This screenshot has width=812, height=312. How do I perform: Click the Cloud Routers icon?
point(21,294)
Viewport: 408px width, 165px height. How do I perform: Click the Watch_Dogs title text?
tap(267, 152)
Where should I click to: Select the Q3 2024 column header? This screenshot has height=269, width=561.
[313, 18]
==
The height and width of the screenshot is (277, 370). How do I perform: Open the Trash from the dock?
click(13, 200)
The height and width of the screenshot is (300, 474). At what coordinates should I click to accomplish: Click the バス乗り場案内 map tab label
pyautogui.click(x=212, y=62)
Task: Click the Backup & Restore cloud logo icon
==
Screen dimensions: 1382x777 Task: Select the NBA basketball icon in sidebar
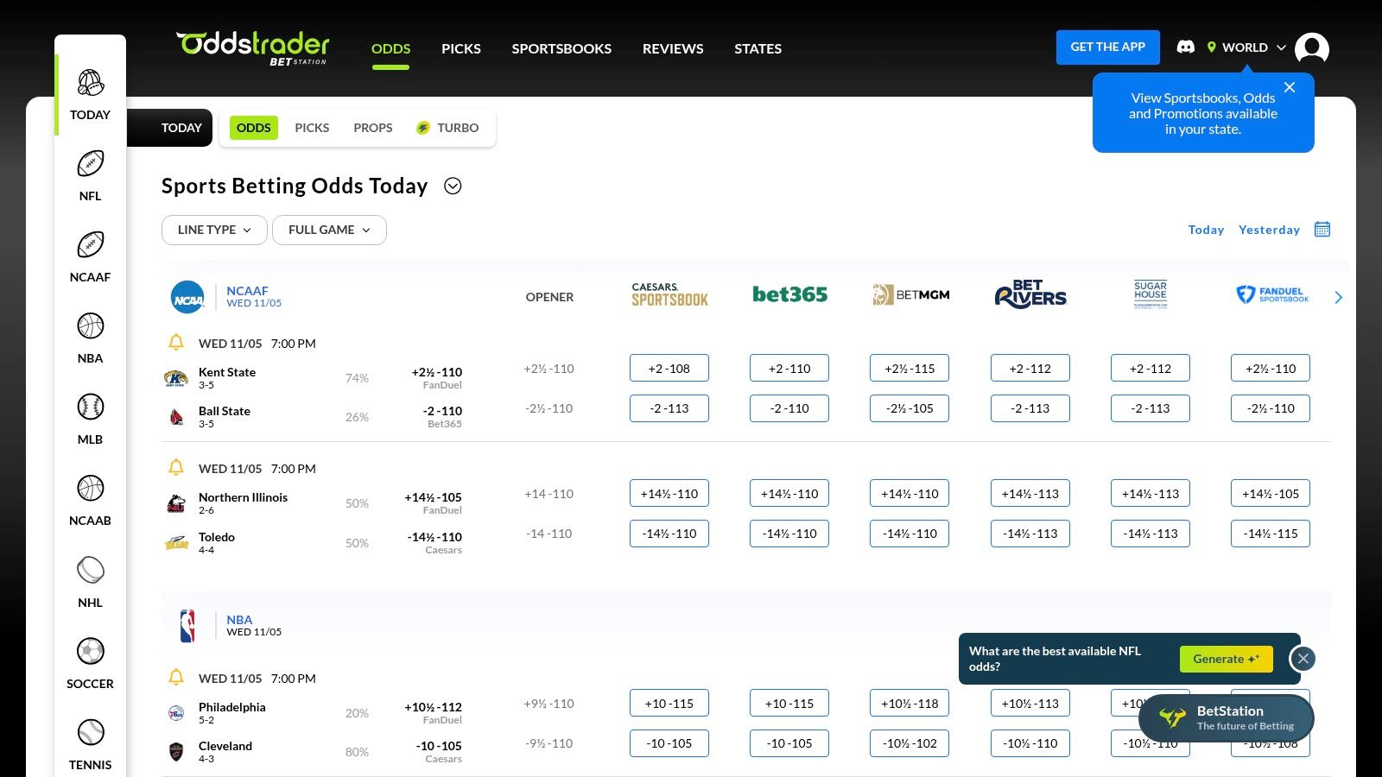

Work to be completed:
Turn the items from the line containing "The height and width of the screenshot is (300, 474)." through the line containing "Task: Click the" into a numbered list, leaving out any blank lines.

Worked solution:
1. The height and width of the screenshot is (300, 474). At what coordinates should I click to accomplish: Click the バス乗り場案内 map tab label
2. pyautogui.click(x=212, y=62)
3. Task: Click the Backup & Restore cloud logo icon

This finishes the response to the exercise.